■ What the exercise asks ■
According to the album review, which two musicians make up Antarctigo Vespucci?

■ Text under study ■
Album Of The Week: Antarctigo Vespucci Love In The Time Of E-Mail
There’s a particular kind of anxiety that comes when you text someone and you see the three dots looking back at you on your screen. When those dots disappear and then reappear, it gets worse. This is a new anxiety, and nobody has really figured out how to properly describe it yet. But that anxiety is where the new Antarctigo Vespucci album, Love In The Time Of E-Mail, lives. Antarctigo Vespucci is the pop-punk super-duo of Chris Farren and Jeff Rosenstock, two dudes who find themselves confounded by the present-day world more often than not. (They even use the baffled-old-person spelling of “email” in their album title.) And yet they have made a bracing, fun, deeply catchy album about finding yourself caught in unexplored romantic slipstream.
Farren and Rosenstock have been making music together since 2014, when Rosenstock still led the Long Island punk band Bomb The Music Industry! and Farren had only recently split from his Florida punk band Fake Problems. They released an EP in 2014 and an album in 2015, but lately they’ve been busy with their respective solo careers. As artists, both work in the permanently uncool zone of big, sunny pop-punk singalongs, but they’re also pretty different from each other. Farren makes dinky, sticky tunes with the sort of hooks that seem to be making fun of you when they get stuck in your head. Rosenstock, on the other hand, makes big-idea music; his excellent 2018 album POST- is full of punchy punk symphonies about the terrified emptiness of present-day life.

■ Supplied entries ■
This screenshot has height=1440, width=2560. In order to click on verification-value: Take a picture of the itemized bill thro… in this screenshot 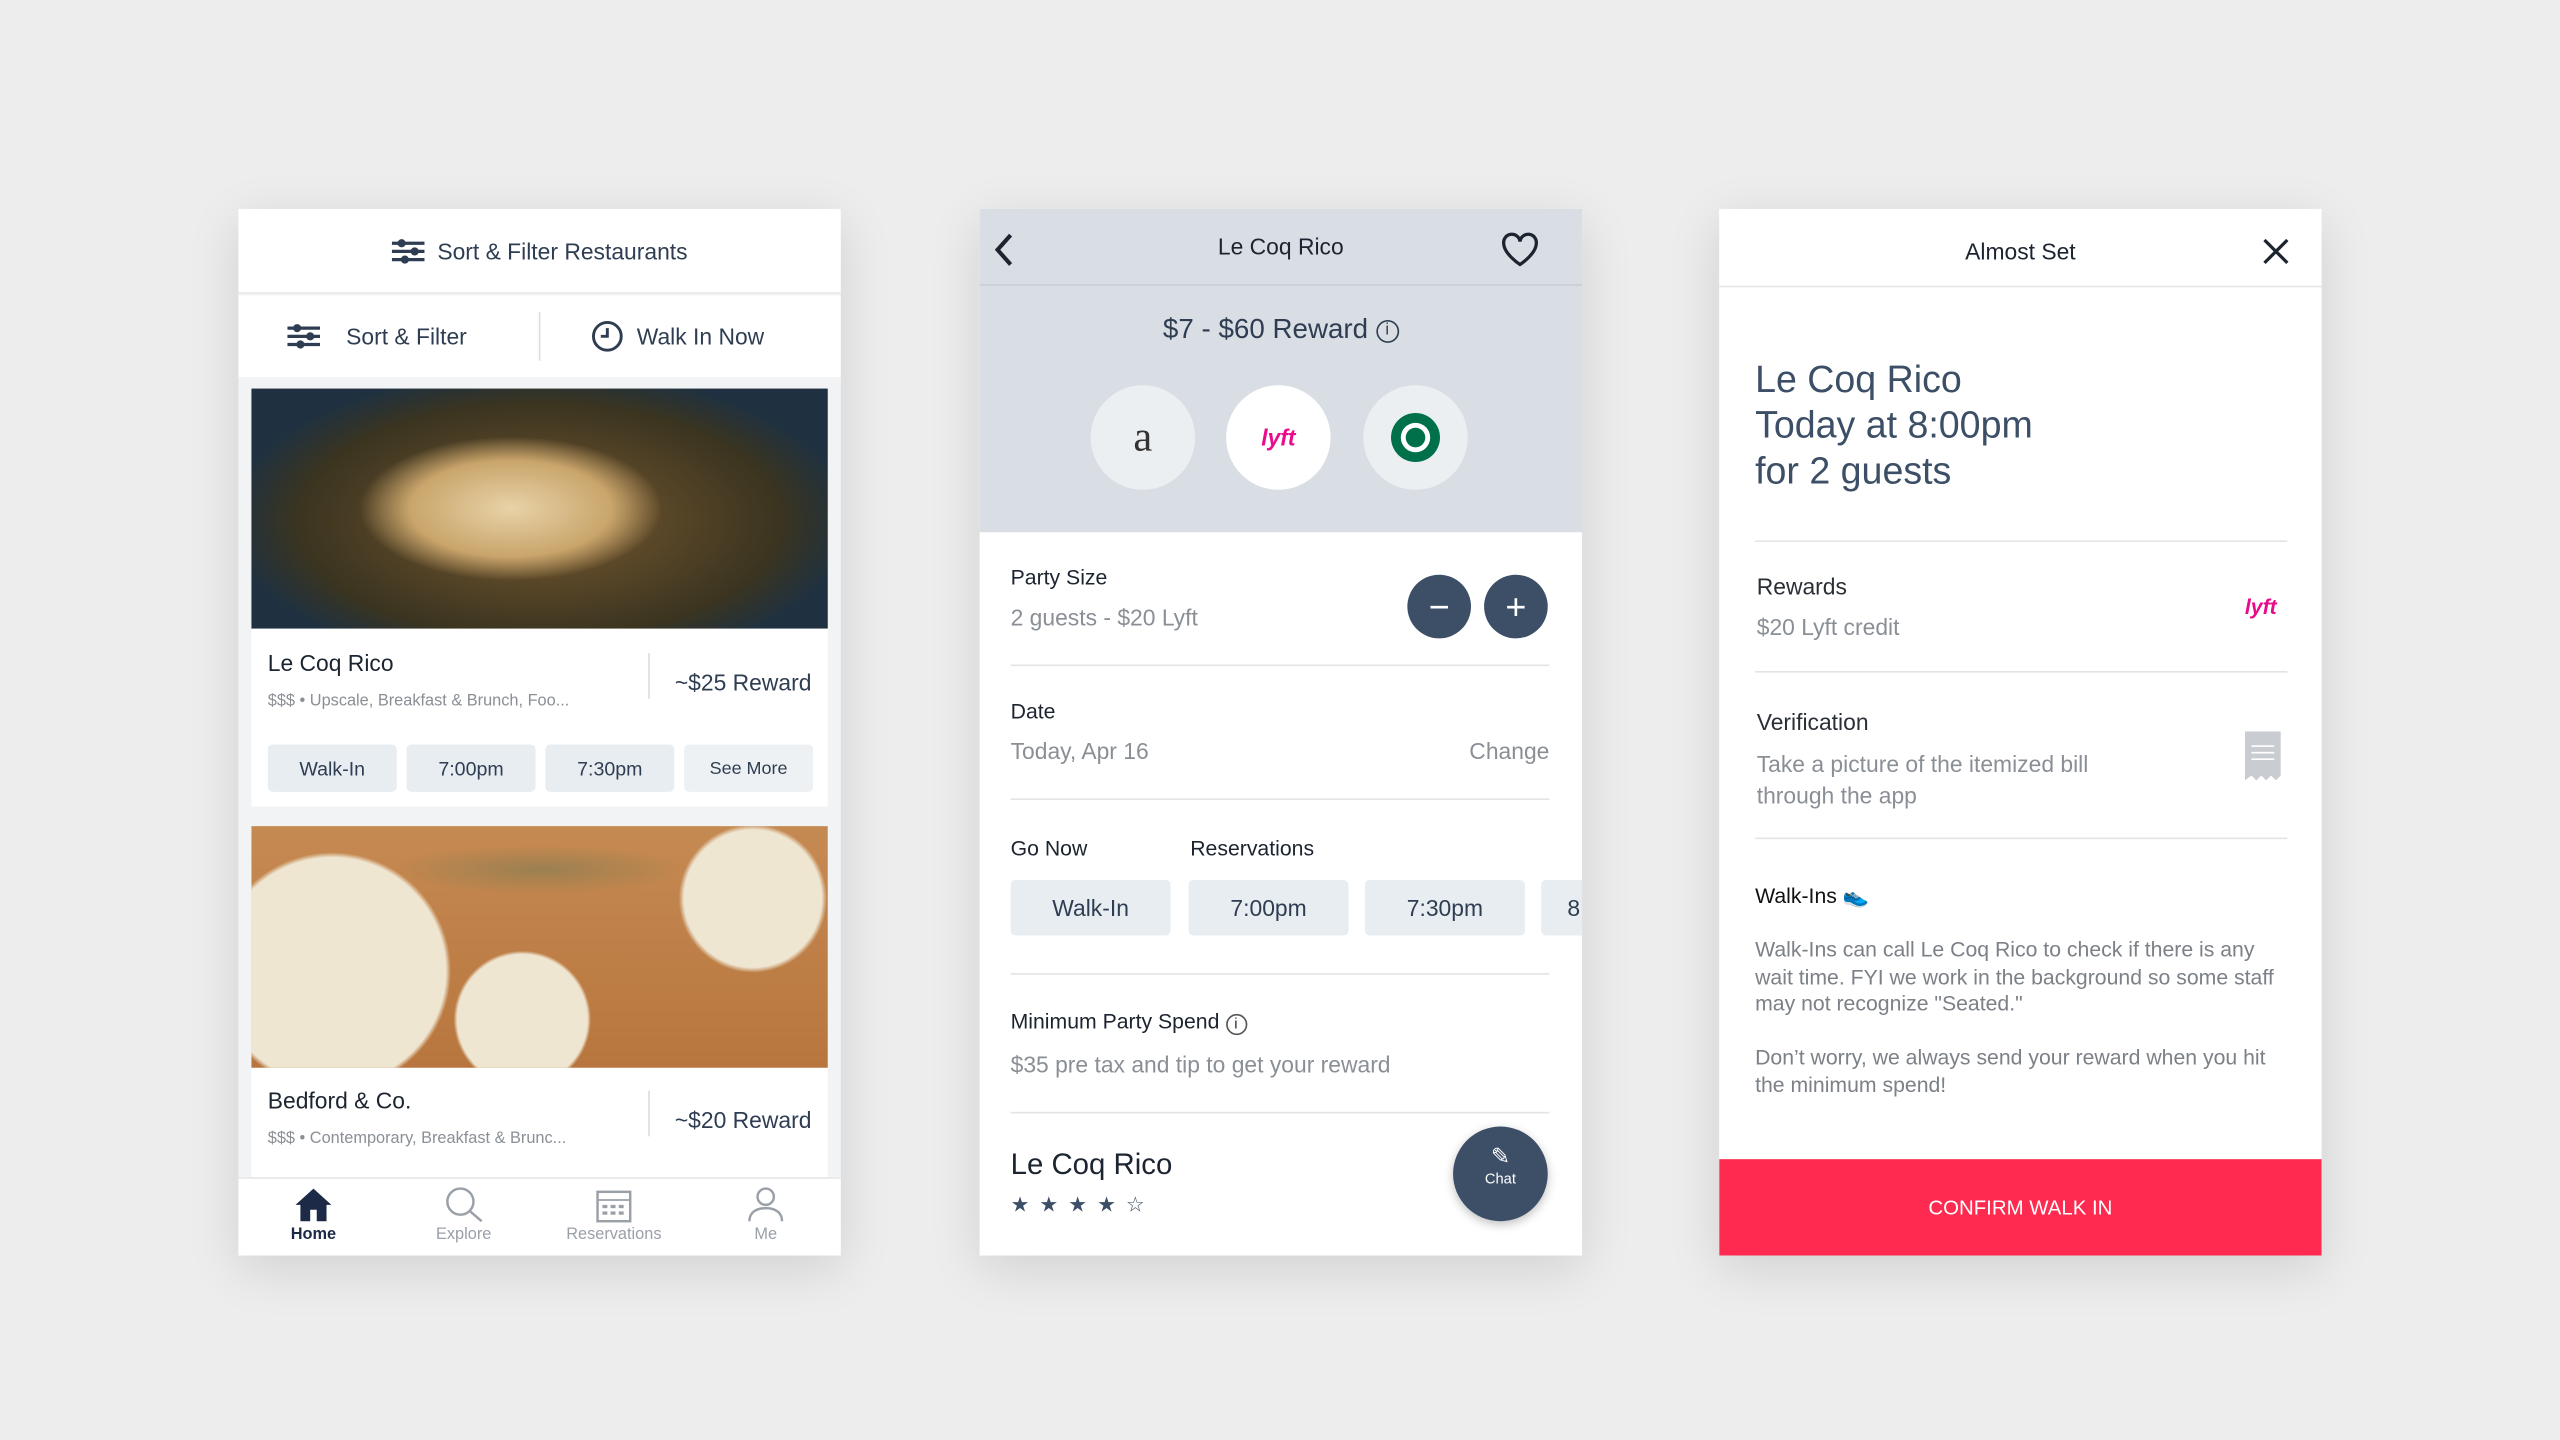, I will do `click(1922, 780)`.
==
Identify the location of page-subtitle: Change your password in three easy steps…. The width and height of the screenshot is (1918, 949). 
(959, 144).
---
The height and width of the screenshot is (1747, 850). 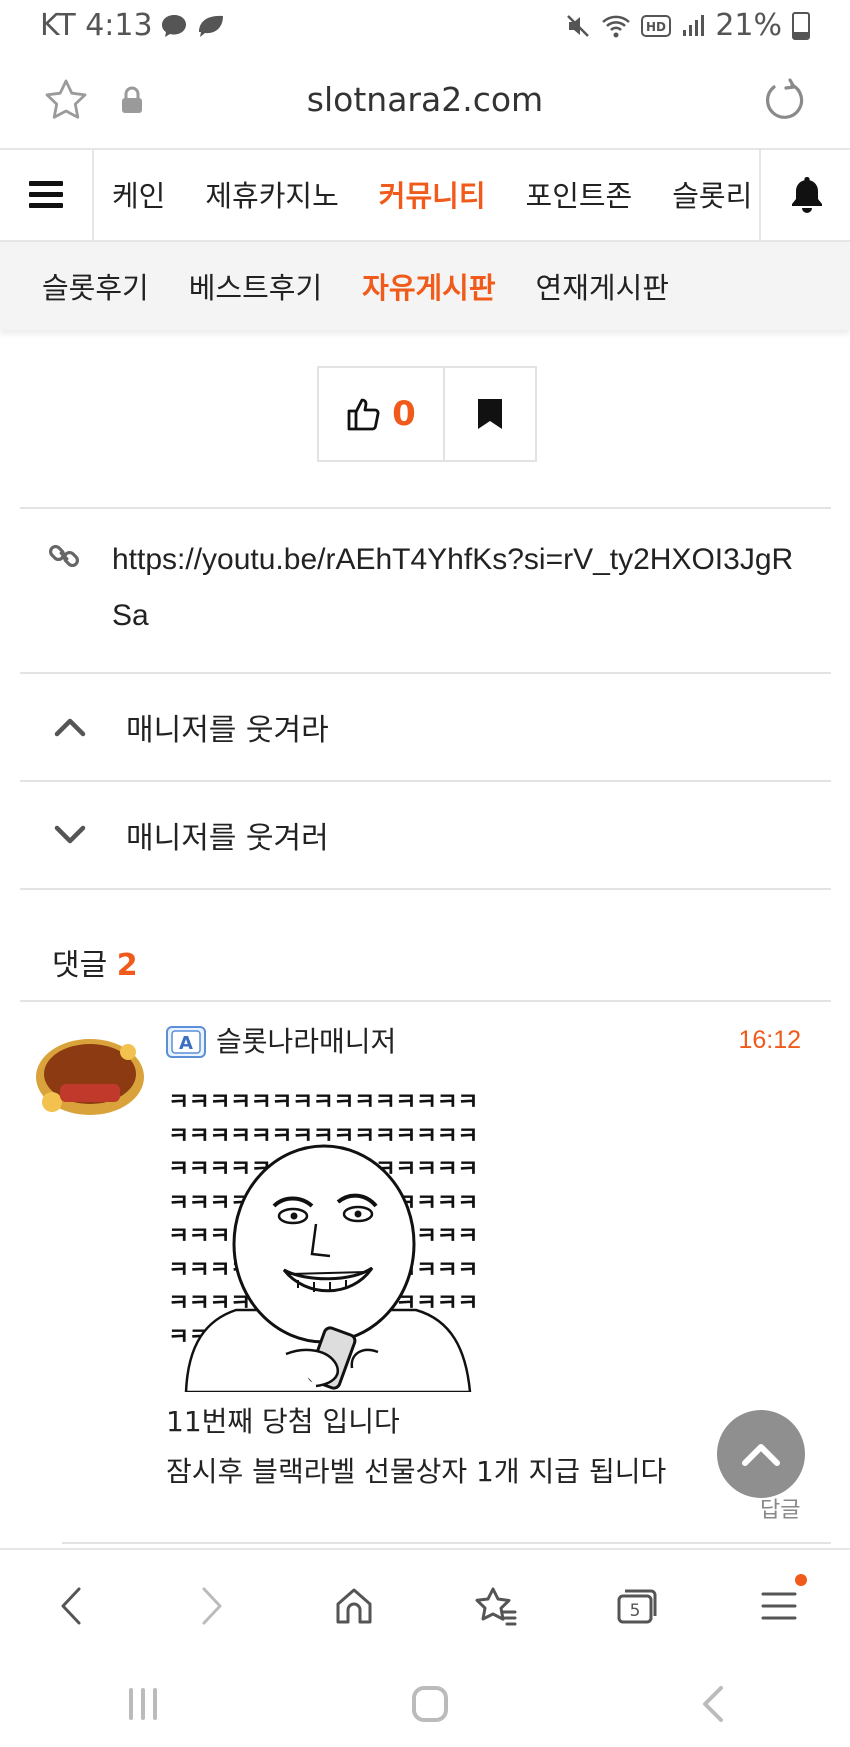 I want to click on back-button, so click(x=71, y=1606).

■ Solved problem ■
Chris Farren and Jeff Rosenstock.